RFC 1102          Policy Routing in Internet Protocols          May 1989


   somewhat different from the conditions previously discussed, such as
   time of day.  Conditions relating to AR agreements will be called
   "bilateral conditions," while the others are called "global
   conditions."  Note that even though bilateral conditions relate to
   the agreement between two ARs, they can have global effects.

7. Gateway Selection

   In Section Two, this memo proposed that the end point should specify
   an abstract Policy Route, as a series of ARs, and the Policy Gateway
   at the entry to each AR should convert the next hop to a concrete
   route, selecting the Policy Gateway to exit from this region into the
   next.  It turns out that this selection is not entirely devoid of
   policy concerns, and some additional conditions are required in the
   Policy Terms in order to make this operate properly.

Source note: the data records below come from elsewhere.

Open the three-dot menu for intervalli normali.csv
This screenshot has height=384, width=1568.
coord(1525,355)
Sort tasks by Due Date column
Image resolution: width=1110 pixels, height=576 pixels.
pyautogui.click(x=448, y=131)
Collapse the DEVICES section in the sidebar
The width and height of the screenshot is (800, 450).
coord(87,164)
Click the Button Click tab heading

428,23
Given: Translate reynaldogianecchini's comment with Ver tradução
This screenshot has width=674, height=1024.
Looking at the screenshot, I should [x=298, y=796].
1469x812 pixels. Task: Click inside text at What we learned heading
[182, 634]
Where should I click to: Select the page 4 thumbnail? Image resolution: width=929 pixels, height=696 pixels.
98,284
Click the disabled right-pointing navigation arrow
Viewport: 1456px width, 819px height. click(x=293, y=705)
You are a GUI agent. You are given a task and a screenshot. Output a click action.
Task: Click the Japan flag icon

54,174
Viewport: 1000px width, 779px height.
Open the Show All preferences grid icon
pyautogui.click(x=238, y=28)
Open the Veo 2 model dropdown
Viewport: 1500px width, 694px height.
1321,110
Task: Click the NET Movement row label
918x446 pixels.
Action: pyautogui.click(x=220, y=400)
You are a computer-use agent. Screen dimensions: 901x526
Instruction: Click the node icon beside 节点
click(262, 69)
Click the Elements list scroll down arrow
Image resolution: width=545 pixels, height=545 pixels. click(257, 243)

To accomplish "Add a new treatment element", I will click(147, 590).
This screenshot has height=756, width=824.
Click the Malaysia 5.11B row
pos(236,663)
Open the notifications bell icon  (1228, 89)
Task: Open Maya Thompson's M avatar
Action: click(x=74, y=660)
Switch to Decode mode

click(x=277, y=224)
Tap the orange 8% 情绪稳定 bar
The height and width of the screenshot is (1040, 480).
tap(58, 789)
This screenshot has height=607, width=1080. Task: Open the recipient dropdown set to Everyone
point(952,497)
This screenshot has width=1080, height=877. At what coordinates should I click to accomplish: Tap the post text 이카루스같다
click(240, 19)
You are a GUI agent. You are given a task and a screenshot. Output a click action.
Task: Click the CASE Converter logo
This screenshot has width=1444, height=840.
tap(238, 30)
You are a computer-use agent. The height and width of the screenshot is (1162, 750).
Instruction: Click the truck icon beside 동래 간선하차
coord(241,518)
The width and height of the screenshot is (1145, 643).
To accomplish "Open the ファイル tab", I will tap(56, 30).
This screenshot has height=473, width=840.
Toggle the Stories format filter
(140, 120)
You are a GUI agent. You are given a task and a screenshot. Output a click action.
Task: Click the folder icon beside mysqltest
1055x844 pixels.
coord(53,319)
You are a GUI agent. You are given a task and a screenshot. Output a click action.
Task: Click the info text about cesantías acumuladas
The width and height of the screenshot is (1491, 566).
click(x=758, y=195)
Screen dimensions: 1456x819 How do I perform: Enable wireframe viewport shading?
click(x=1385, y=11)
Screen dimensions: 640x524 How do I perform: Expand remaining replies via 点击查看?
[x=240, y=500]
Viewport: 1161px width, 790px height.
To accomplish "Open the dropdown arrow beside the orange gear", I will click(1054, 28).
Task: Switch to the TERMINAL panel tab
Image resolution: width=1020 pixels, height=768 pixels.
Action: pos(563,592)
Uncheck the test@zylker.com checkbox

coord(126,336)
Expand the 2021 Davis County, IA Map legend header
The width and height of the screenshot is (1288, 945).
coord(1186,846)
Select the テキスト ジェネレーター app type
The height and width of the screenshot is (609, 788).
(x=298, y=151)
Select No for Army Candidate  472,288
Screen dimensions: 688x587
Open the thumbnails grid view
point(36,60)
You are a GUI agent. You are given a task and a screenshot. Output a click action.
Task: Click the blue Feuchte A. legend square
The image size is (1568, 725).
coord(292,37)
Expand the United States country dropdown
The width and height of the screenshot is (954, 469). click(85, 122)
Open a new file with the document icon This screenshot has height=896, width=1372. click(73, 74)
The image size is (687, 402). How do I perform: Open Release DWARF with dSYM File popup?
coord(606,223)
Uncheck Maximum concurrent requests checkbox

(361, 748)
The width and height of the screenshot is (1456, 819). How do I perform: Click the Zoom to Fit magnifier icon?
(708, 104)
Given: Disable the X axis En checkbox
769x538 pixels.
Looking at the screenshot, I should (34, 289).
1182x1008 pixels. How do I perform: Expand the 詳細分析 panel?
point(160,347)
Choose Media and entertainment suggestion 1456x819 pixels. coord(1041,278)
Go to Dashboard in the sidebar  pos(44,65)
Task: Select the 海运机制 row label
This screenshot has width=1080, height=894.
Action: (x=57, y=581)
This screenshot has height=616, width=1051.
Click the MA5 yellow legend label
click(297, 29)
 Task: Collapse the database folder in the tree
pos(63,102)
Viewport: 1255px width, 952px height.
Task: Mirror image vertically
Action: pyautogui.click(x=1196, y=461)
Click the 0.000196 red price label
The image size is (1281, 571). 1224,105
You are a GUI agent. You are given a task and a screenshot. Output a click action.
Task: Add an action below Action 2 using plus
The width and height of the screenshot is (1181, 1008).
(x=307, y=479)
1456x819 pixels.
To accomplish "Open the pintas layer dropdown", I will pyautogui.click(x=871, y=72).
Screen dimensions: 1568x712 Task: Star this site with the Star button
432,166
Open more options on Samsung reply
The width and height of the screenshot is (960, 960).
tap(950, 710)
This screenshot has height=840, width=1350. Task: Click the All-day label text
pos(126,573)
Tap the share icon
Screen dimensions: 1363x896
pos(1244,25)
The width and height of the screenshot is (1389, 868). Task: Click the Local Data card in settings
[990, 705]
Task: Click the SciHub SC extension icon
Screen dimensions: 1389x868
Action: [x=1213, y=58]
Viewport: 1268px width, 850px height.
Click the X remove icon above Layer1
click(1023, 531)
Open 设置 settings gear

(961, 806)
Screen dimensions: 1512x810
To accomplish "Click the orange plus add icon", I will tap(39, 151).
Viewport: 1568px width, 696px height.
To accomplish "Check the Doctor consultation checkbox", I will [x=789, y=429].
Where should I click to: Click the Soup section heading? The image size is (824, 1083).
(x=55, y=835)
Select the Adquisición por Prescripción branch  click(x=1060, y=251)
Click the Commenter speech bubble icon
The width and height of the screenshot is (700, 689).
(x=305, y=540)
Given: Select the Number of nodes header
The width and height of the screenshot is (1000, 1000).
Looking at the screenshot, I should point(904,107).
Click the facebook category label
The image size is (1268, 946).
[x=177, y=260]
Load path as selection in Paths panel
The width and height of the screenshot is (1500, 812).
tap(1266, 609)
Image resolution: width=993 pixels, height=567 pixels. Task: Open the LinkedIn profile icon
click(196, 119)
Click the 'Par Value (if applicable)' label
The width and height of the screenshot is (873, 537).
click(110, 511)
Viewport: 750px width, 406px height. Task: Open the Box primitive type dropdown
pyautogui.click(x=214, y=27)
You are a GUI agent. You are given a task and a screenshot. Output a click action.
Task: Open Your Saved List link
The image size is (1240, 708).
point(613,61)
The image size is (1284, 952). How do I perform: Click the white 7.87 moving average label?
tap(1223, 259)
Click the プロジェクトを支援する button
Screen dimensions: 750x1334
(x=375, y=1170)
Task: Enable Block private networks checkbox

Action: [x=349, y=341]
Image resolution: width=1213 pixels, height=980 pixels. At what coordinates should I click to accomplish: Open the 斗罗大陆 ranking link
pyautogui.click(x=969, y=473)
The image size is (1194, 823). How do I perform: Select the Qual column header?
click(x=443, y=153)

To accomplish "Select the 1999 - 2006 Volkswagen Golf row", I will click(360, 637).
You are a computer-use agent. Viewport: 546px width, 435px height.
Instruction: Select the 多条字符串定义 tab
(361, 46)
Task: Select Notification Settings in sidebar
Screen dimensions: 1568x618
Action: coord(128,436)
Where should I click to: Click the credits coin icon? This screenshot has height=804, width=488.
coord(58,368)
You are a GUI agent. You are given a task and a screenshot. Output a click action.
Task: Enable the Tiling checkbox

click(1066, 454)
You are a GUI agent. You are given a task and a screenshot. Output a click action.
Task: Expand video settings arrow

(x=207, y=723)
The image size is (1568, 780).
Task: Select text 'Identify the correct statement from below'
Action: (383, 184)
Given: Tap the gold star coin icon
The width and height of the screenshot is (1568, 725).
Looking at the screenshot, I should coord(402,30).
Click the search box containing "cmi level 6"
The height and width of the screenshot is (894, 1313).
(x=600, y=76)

   In order that each Policy Gateway be able to select the next Policy
   Gateway on the route, it is necessary to have a table which lists all
   of the potential Policy Gateways that connect together adjacent
   regions.  Presumably, this information is very slowly changing, and
   is not difficult to propagate.  The more dynamic information that is
   needed is whether each of these gateways is up.  It is therefore
   necessary that all of the Policy Gateways attached to a given AR must
   run a local up-down algorithm, one which hopefully can determine not
   only that each of the other gateways is up, but that its interfaces
   are up and that it is properly forwarding traffic.  It is slightly
   complicated to design such a test.  However, we do not have to design
   a strategy for propagating this information globally, because it is
   only needed by the other Policy Gateways attached to each region.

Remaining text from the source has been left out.